Aufgeschoben ist nicht aufgehoben: Die Delegation der SPD-Bundestagsfraktion läßt sich bei der Absage ihrer Iranreise ausdrücklich die Option offen, später doch noch zu fahren. Die Formulierung – die Entscheidung, die Reise zu verschieben, sei im „gegenseitigen Einvernehmen“ mit Irans Botschafter in Bonn gefallen – läßt erahnen, welch zähe Verhandlungen dieser „Einigung“ vorausgegangen sind.

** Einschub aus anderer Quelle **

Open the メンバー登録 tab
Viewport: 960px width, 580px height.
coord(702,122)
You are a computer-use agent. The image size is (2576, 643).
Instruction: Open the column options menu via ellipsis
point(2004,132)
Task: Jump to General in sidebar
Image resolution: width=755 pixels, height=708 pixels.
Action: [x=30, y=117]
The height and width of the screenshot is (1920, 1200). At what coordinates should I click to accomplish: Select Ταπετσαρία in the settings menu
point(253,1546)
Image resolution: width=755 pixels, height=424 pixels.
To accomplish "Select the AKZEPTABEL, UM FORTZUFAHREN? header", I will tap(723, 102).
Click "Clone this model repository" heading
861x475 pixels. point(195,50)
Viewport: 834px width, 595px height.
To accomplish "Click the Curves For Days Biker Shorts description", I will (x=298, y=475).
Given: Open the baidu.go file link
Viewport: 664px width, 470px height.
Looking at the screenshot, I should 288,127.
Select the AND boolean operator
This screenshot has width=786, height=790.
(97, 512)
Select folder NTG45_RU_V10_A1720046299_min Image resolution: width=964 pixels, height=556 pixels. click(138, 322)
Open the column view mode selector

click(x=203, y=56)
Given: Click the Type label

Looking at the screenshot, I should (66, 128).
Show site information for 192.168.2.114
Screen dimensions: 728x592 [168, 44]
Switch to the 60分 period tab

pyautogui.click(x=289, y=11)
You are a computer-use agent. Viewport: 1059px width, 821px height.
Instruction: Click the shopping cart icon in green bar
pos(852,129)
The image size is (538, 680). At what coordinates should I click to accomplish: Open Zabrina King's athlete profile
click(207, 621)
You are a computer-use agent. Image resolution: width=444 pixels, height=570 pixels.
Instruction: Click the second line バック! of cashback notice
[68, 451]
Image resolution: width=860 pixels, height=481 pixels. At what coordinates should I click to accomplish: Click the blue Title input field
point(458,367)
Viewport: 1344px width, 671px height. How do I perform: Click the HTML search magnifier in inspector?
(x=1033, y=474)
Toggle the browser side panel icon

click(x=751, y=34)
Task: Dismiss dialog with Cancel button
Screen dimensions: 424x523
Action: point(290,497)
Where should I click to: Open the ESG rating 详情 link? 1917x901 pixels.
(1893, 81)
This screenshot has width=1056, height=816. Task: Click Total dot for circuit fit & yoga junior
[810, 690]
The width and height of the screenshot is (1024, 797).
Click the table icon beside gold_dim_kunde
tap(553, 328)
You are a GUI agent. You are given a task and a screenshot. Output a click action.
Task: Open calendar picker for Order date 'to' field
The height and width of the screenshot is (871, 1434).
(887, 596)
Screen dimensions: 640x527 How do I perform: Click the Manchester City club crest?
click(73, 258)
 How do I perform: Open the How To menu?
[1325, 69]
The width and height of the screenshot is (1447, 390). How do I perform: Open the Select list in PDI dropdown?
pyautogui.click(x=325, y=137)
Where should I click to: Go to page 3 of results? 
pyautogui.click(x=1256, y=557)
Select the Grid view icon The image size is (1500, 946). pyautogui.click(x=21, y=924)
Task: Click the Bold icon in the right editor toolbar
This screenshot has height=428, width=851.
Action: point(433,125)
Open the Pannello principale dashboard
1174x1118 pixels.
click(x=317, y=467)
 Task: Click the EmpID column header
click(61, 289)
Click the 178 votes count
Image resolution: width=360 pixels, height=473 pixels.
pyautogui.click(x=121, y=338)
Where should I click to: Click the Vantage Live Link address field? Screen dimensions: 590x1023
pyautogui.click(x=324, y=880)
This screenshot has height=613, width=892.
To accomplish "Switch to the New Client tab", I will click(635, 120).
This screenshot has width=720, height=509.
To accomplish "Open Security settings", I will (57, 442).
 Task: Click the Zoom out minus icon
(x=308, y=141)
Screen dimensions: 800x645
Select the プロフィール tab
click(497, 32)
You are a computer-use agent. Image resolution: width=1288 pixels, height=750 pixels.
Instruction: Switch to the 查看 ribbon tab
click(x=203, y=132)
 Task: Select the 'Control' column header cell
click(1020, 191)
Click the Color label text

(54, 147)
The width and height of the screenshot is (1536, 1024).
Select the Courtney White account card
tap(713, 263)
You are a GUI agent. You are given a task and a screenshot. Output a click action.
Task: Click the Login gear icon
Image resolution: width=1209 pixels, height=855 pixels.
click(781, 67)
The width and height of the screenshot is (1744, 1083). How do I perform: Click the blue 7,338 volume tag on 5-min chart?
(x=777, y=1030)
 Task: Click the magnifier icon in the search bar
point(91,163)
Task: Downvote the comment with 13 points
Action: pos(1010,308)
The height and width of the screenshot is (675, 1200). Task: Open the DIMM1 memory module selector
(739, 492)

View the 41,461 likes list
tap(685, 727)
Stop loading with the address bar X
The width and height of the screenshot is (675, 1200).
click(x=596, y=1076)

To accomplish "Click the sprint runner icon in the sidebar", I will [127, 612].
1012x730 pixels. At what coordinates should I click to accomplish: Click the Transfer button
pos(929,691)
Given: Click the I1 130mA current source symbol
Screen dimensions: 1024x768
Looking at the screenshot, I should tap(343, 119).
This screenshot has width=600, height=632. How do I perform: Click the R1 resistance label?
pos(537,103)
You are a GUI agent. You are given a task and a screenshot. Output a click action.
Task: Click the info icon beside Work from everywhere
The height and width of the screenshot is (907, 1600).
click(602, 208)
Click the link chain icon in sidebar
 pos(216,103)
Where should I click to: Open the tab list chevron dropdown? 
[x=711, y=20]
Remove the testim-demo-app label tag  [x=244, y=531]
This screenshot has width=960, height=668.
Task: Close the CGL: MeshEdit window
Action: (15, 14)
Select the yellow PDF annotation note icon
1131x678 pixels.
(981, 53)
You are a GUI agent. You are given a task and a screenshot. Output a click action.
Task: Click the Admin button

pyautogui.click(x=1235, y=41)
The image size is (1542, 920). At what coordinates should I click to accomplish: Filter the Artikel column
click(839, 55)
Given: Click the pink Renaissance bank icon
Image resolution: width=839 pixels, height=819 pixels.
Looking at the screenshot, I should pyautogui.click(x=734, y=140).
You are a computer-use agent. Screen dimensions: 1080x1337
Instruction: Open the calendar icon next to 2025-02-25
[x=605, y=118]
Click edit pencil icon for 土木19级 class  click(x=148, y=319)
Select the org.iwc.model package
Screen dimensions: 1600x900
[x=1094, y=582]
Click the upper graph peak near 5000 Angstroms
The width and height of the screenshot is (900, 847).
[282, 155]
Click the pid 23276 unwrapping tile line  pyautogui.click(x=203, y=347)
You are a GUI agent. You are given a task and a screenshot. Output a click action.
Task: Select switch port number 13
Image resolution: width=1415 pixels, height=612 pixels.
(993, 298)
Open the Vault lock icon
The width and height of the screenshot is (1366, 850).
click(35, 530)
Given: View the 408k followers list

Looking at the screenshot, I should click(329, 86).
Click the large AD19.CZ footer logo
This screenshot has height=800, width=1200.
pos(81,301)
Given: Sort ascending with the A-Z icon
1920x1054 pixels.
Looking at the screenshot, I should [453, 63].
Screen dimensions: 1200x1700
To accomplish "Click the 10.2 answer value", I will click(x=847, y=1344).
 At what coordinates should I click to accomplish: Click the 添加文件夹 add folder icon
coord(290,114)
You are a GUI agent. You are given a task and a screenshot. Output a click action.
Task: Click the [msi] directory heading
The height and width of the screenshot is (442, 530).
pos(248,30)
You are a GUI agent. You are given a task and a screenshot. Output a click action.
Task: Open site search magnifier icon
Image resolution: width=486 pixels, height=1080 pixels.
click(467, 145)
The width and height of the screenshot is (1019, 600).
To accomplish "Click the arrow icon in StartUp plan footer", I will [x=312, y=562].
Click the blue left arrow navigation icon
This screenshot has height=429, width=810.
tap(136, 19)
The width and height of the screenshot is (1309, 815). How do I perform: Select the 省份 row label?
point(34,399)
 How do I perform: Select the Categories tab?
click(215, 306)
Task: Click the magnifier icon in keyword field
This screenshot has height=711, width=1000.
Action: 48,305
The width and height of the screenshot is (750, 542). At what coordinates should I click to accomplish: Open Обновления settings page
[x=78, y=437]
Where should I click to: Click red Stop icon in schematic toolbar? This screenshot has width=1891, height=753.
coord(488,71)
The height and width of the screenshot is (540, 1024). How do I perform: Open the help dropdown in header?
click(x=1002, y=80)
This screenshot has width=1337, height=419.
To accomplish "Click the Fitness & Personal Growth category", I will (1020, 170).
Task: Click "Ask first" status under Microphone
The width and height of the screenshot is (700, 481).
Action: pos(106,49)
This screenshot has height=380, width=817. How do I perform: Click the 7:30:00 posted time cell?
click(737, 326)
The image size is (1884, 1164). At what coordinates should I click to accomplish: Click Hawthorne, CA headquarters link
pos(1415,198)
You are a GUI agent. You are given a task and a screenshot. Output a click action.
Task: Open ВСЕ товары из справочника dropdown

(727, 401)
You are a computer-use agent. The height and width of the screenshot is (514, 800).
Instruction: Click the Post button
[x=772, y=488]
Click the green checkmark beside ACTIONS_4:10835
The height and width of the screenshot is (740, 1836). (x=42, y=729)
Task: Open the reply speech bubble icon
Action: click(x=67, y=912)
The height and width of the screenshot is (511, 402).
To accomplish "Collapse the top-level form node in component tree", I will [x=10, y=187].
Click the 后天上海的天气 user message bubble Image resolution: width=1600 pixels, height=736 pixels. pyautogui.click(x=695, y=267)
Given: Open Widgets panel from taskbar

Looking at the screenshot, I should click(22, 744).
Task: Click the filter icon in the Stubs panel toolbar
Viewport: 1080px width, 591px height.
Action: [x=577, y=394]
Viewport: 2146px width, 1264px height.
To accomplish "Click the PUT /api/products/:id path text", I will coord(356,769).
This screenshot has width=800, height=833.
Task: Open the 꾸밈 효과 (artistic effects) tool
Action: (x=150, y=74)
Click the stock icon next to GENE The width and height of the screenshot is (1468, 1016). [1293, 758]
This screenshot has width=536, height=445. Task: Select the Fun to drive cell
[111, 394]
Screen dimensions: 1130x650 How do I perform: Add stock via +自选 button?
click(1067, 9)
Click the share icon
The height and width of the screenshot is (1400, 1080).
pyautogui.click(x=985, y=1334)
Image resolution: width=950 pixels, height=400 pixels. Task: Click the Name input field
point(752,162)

Der iranischen Führung ist an dem seit einem Jahr geplanten Besuch der Sozialdemokraten sehr gelegen: International könnte sie damit demonstrieren, daß das deutsch-iranische Verhältnis doch nicht so belastet ist, wie es sich derzeit darstellt. Der eigenen Bevölkerung würden die Theokraten demonstrieren, daß sie im westlichen Ausland noch Freunde haben. Und ganz nebenbei knüpfte man Kontakte zu Politikern, die vielleicht einmal in Bonn in einer Regierung sitzen werden ...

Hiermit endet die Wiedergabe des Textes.